Thank goodness. I was getting worried that all the pasta companies in the world had caved into the homosexual agenda. Glad that Barilla is taking this bold stance, and that we gays can go eat someone else’s pasta if we don’t like it!
The best part is that he managed to work in some old-fashioned “women should know their place: the kitchen” sexism into his backtracking non-apology!
Also note that apparently he is one of the people to whom lesbians are invisible. After all, women only have sex with women in male-oriented porn and, being an old fashioned guy*, he doesn’t watch any.
This means any work which would require him to touch a computer is performed by his secretary, who is female and strongly resembles a dragon.
You know, I really hate it when articles like that put words in someone’s mouth. The owner of the company said “In the interview I simply wanted to highlight the central role of the woman in the family.” The author of the article immediately after says “Right. Because there’s nothing sexist about that. The central role of women in the kitchen.”
The pasta company owner, odious as his words may have been, did not say that women have a central role in the kitchen. It’s obnoxious and unprofessional of the author to say that.
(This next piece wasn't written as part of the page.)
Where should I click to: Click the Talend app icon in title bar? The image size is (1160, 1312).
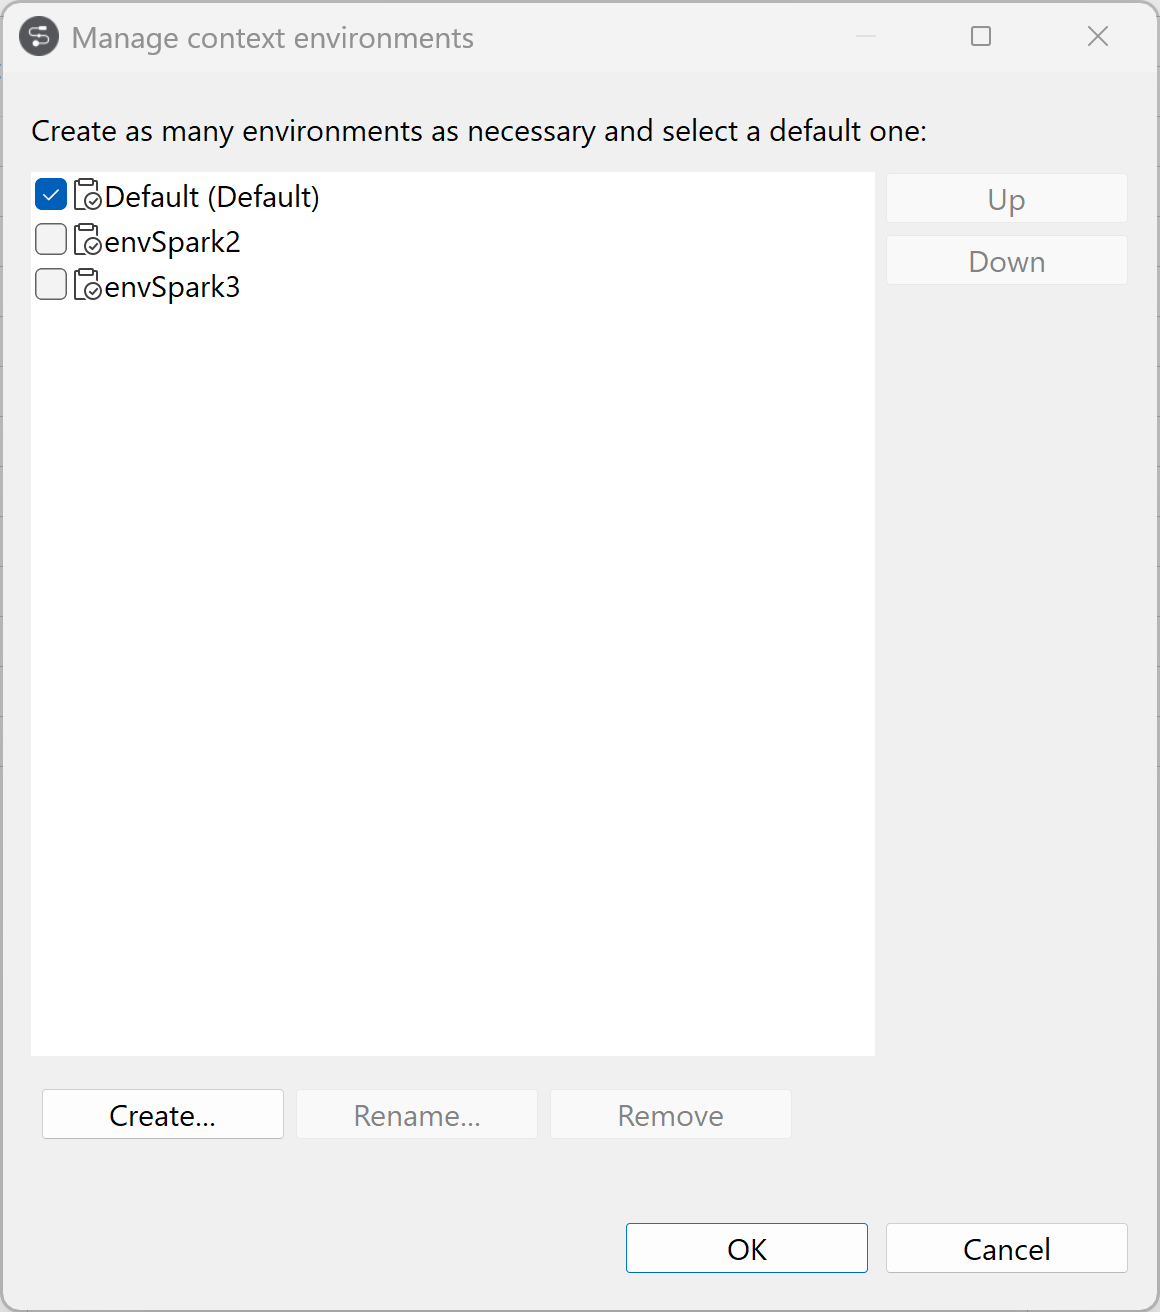tap(39, 37)
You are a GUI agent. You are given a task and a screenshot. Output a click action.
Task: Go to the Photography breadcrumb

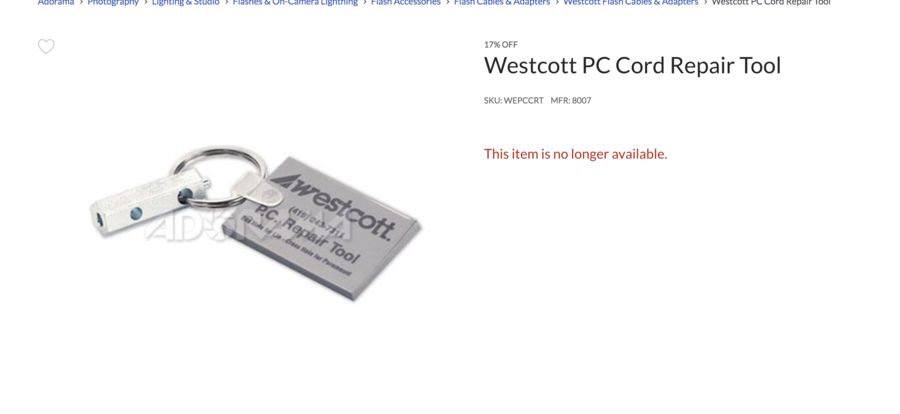(x=113, y=2)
It’s been so long since I’ve bought pasta, I don’t even know what I buy. Er, I mean, buying pasta? Who does that? Not this gay. quickly buys pastamaker off Amazon
Would it be better if Barilla had a new line of ads *aimed at *lesbians?
A woman in the kitchen cooking Barilla pasta for her lovely, not-at-all-butch partner who comes home smiling at the thought of delicious Barilla pasta and her female lover?
I like black people. I have nothing against black people getting married. I just don’t want to see them in any ads for pasta. Because I really value traditional white pasta cooking families, and the role of white people cooking pasta in society. And if black people don’t like it they can go eat someone else’s pasta.
Who here buys pasta based on the race, creed, color, national origin, or sexual preference of the actors in ads or the characters portrayed by those actors?
Me. As I boil a box of pasta and then dump a jar of sauce on it, I like to pretend I’m part of the traditional Italian family from the ads. Don’t take that away from me as I eat my spider pasta.
You could simply photoshop in a box of Barilla over the bra, slip, dress, razor or perfume featured in zillions of existing 2-women, feel-the-sapphic-vibe ads.
Doesn’t matter. To state that someone said something that they didn’t say is poor form for both bloggers and journalists. Putting words in peoples’ mouths is wrong in both cases.
There are lots of things wrong with what the pasta-maker said without making things up. If it comes out later that he did say something about women belonging in the kitchen when someone actually translates the whole thing, then I’ll retract. But he didn’t, and so the author shouldn’t pretend that he did.